March – Update – Mr Bobotrov

   

I found this crazy looking beast on Etsy. I had been trying to get a stuffed white mountain hare from various hunting, shooting forums and websites but with no luck, so when I found this one I jumped at it, even though its a wee bit on the strange side!

He was stuffed in Russia so I’m guessing he is a Russian blue hare or also known as the tundra hare or variable hare all the way form the Russian Steppes.

My son Ioan called him Mr Bobotrov – the only Russian name he knows from one of his books – and its stuck

He’s part of the family now, he is our look out/guard hare perched on my dads old modelling stand in the window..but he’ waiting for his adventure..when he will be mounted and cased up and attached to my back..

Myself, Mr Bobotrov and the 5 other collaborators will do a 22-hour durational performance/camp in September 2019. Each collaborator has been invited to generate discipline specific material in situ throughout the 22-hour cycle in response to my crawling performance, the landscape and the Mountain hare. I will be crawling (as I did in Crossed Paths – Wales as a sheep/human cyborg) as a hare/human cyborg collecting 22 hours of film footage on 22 GoPro cameras attached to my body. All 6 collaborators will loosely follow the four behavioural patterns of the Mountain hare over a 22-hour cycle. They will:

  • rest (sleep) in a form (tent)
  • feed on hot food and drinks
  • move around the surrounding area
  • groom (wash) when they emerge from resting in the forms (tents).

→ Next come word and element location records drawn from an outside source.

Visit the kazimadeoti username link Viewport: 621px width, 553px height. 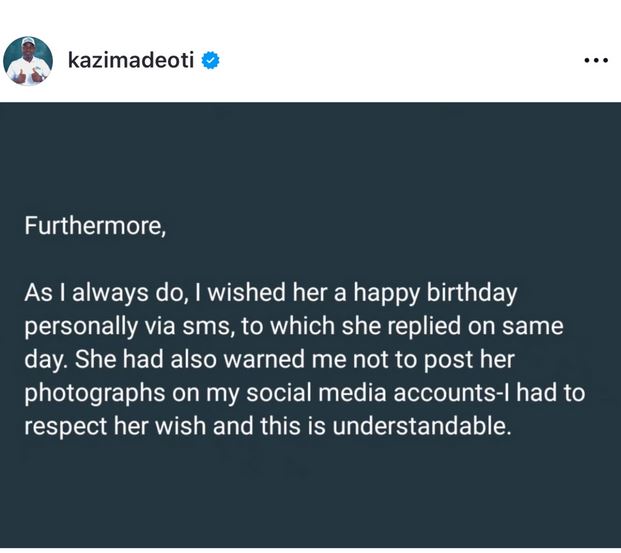tap(131, 60)
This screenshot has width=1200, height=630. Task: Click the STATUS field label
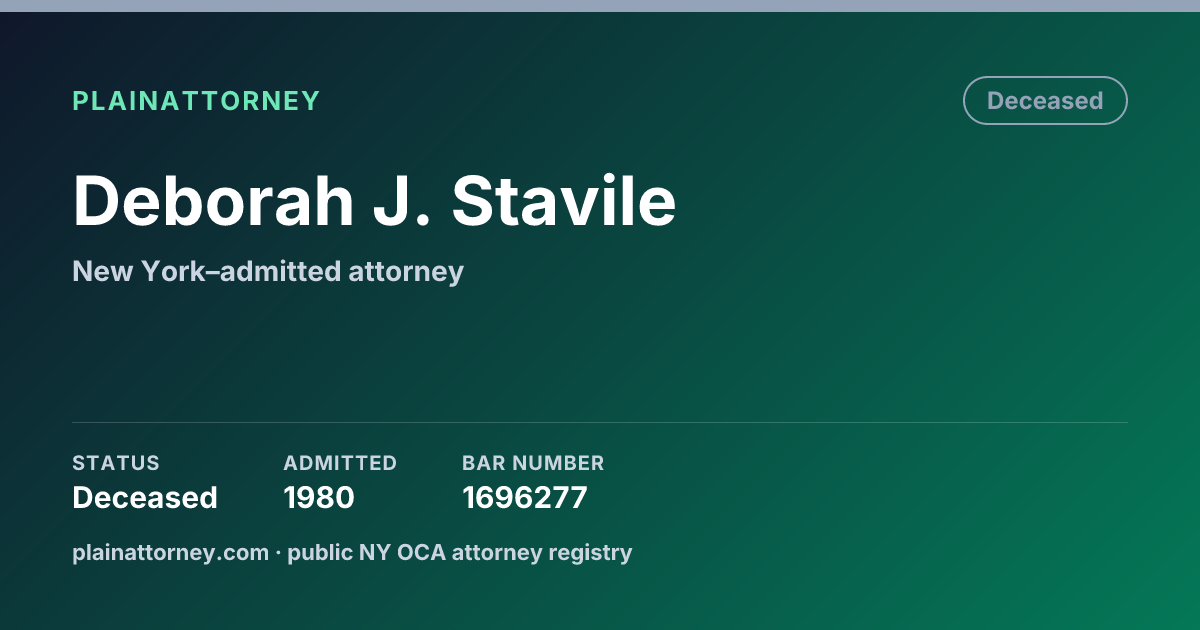[x=116, y=463]
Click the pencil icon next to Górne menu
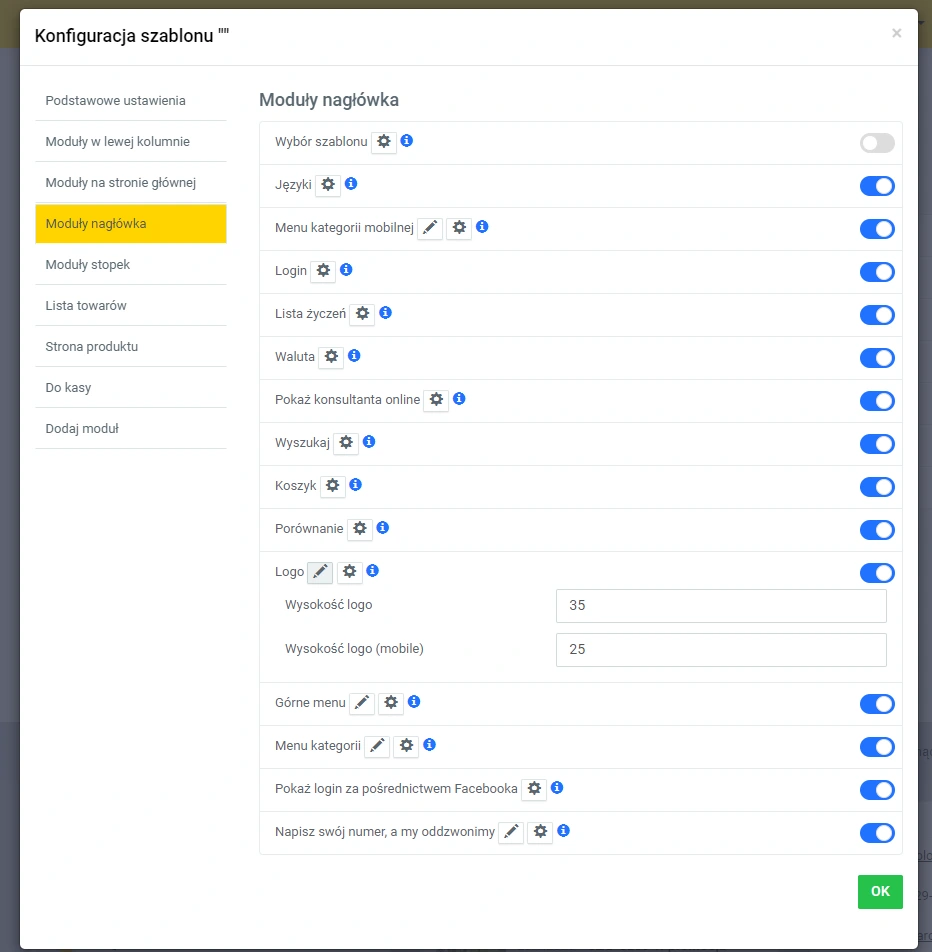Image resolution: width=932 pixels, height=952 pixels. tap(362, 703)
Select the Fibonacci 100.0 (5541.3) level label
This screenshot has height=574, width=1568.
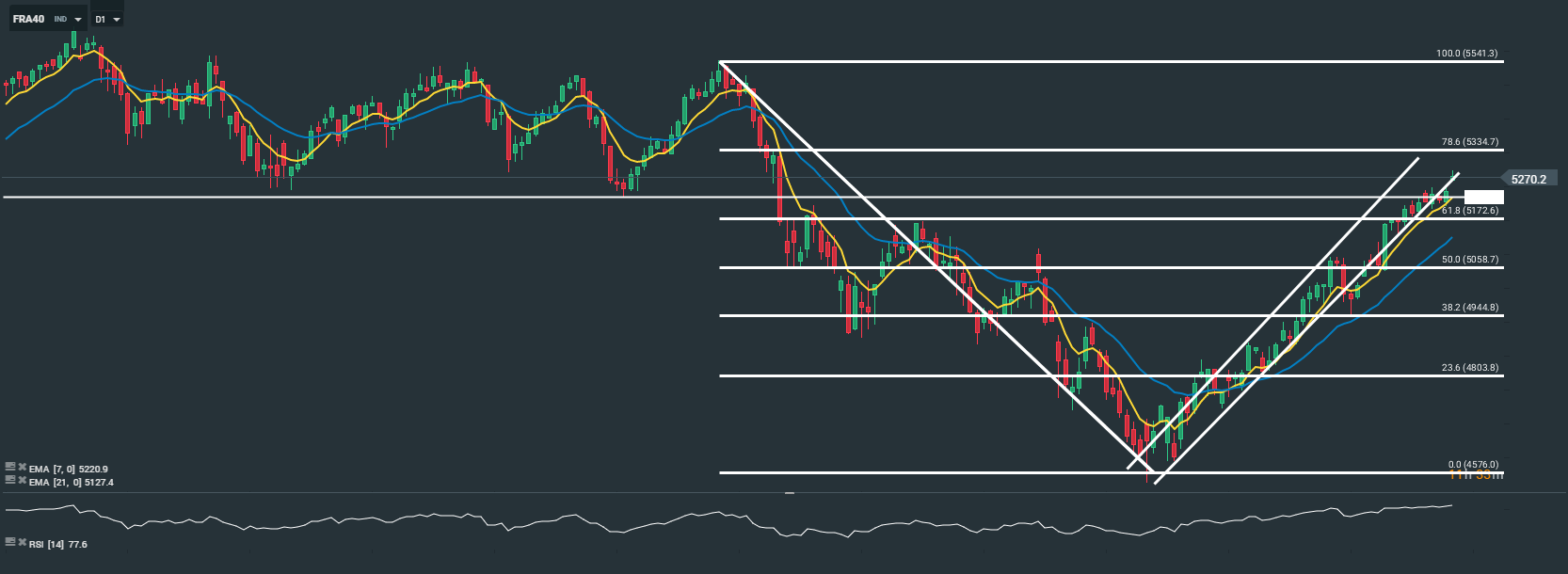click(x=1466, y=54)
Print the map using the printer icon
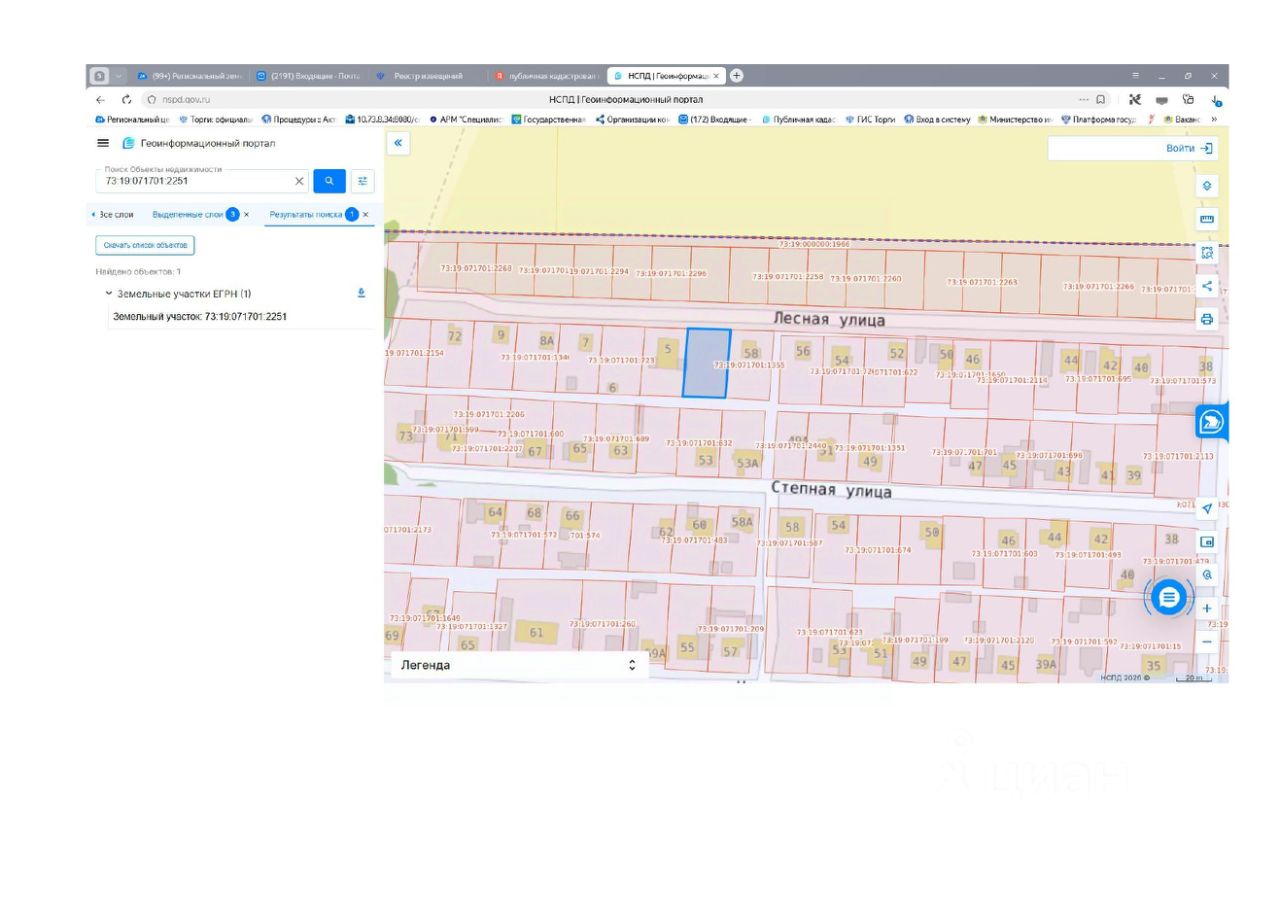Image resolution: width=1280 pixels, height=904 pixels. tap(1207, 319)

The Mountain hare is mostly nocturnal so more active at sunset and night. They spend the majority of their time resting in open areas of land with an overview of the surrounding area or in forms, seats or scrapes. They make their forms in tall heather, their seats in shorter heather or snow, and their scrapes in snow or peat.(1) Their feeding mostly takes place at sunset and night, they move around open areas to and from their resting places and forms and they groom mostly before emerging from their resting places. The hares have a small repertoire of mannerisms which we will loosely adopt; a high five (four finger) stretch, a face rub, feeding on heather or pellet grabbing, rolling in the snow (which won’t apply in spring), yawning and running. (2) we will crawl/film, write, photograph, compose and record over the 22-hour period. The experiences, ideas, thoughts and behaviour of each individual will be recorded by GPS and clip mic sound recorders attached to each collaborator.